Cour européenne des droits de l'homme - Condamnation pour lenteur dans le traitement des internés - Chiffres - Politique

Cour européenne des droits de l'homme
internement psychiatrique
défense sociale
détenu
statistique officielle

Chronologie

21/4/2011 Envoi question
17/5/2011 Réponse

Aussi posée à : question écrite 5-2172
Aussi posée à : question écrite 5-2173

Question n° 5-2171 du 21 avril 2011 : (Question posée en néerlandais)

Les Pays Bas viennent d'être condamnés par la Cour européenne des droits de l'homme pour violation du droit à la liberté et à la sûreté. Un détenu atteint de schizophrénie paranoïaque a dû attendre treize mois avant d'être traité en clinique. Dans notre pays, on déplore depuis longtemps l'absence totale d'accompagnement des internés. Certains d'entre eux figurent depuis des années sur des listes d'attente en vue d'un traitement. Je me réfère à l'émission " de Koloniën " récemment diffusée à la télévision, qui montre clairement que les internés sont abandonnés à leur sort. C'est inhumain, et aussi, comme il apparaît à présent, contraire aux droits de l'homme.
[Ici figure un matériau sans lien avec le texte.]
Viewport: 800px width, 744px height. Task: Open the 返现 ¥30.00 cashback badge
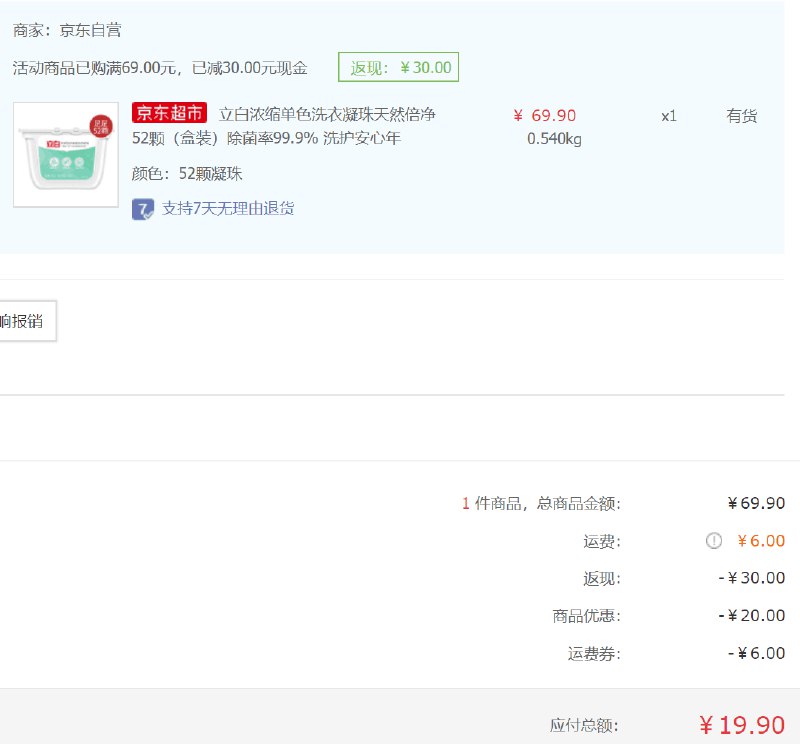coord(399,67)
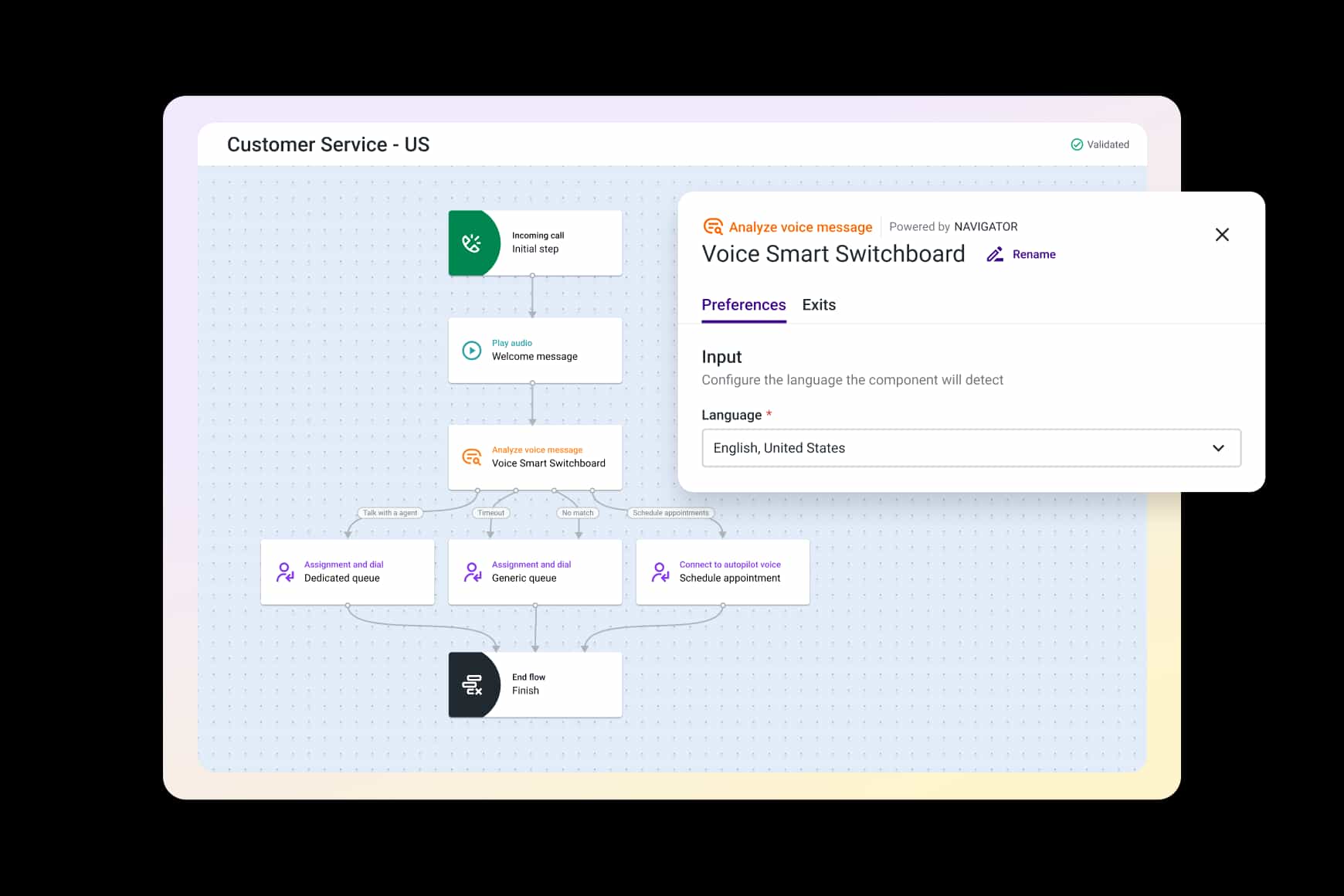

Je souhaiterais une réponse aux questions suivantes :

1) Notre pays a t il jamais été condamné pour violation du droit à la liberté et à la sécurité ? Si oui, combien de fois notre pays a t il été condamné pour ce motif par la Cour européenne des droits de l'homme et quelles ont été les suites données à ces condamnations ?

2) Comment réagissez vous à la condamnation des Pays Bas et y a t il dans notre pays des cas similaires de traitement tardif ? Pouvez vous fournir des détails et des chiffres ?

3) D'après la jurisprudence de la Cour européenne des droits de l'homme, quel est un délai raisonnable dans lequel une personne condamnée et/ou internée doit être traitée dans une clinique psychiatrique ? Quel est selon vous un délai raisonnable ?

4) Pour se conformer au jugement de cette Cour, faut il modifier les règles relatives aux détenus nécessitant un traitement psychiatrique ? Cela signifie t il qu'il faudra se préoccuper des listes de détenus en attente d'un traitement psychiatrique ? Dans l'affirmative, pouvez vous fournir des précisions quant au nombre de psychologues et/ou de psychiatres supplémentaires et au budget supplémentaire ?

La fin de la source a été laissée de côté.